--- Data for this exercise Enclosed Below ---
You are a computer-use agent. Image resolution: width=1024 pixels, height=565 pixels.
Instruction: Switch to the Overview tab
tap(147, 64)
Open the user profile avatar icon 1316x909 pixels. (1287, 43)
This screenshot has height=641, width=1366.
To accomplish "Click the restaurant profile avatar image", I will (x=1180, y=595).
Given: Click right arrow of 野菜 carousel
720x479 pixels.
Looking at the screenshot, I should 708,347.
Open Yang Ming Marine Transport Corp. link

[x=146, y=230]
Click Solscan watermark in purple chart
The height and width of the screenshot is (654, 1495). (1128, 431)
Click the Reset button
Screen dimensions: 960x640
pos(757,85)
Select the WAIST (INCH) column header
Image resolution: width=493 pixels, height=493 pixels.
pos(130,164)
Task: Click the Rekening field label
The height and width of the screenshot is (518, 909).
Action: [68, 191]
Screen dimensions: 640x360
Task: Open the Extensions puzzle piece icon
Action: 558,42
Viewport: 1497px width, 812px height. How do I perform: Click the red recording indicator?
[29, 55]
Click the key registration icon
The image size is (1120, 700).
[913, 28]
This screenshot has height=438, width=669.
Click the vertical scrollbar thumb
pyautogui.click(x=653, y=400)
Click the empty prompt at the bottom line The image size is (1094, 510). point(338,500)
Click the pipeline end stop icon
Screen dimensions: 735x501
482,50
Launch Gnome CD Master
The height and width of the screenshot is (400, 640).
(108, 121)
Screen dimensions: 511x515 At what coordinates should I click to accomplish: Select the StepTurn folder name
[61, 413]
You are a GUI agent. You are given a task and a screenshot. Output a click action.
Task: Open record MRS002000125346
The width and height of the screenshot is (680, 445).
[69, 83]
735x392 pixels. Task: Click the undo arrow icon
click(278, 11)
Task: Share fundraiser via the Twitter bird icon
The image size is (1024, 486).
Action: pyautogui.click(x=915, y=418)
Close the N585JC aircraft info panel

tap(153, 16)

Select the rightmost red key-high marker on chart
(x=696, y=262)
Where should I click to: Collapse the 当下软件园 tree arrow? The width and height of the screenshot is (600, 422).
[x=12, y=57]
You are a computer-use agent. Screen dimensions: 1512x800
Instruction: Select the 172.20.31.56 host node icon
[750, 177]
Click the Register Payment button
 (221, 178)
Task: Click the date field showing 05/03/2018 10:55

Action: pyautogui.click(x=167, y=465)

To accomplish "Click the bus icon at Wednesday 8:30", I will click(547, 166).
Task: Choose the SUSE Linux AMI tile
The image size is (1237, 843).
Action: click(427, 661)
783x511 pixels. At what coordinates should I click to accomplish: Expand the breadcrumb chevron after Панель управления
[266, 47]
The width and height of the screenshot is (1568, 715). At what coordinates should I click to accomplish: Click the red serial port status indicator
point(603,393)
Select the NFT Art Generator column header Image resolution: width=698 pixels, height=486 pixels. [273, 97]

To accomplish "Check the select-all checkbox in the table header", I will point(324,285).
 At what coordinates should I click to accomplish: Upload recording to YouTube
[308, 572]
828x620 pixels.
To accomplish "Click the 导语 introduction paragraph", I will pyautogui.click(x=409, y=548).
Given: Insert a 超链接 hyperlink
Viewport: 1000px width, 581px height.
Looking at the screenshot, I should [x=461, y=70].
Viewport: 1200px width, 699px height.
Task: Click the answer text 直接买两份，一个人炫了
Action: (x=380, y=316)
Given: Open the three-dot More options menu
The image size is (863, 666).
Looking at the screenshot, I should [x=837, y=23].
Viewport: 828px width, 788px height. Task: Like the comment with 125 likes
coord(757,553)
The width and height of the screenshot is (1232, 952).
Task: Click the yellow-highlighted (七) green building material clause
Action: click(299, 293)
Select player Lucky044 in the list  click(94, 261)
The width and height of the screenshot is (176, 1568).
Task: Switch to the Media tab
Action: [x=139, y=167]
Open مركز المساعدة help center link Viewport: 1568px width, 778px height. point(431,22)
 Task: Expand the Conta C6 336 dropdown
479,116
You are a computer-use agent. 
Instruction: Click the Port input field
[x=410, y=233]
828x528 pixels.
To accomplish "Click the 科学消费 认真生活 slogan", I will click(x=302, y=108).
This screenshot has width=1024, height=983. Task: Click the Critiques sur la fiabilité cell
--- End of Enclosed Data for this exercise ---
What you should do: Transcribe the records above exactly, beginning at the line that contains "Open the user" and ending with the line that contains "Given: Click right arrow of 野菜 carousel", both included, and nothing else.

Output:
Open the user profile avatar icon 1316x909 pixels. (1287, 43)
This screenshot has height=641, width=1366.
To accomplish "Click the restaurant profile avatar image", I will (x=1180, y=595).
Given: Click right arrow of 野菜 carousel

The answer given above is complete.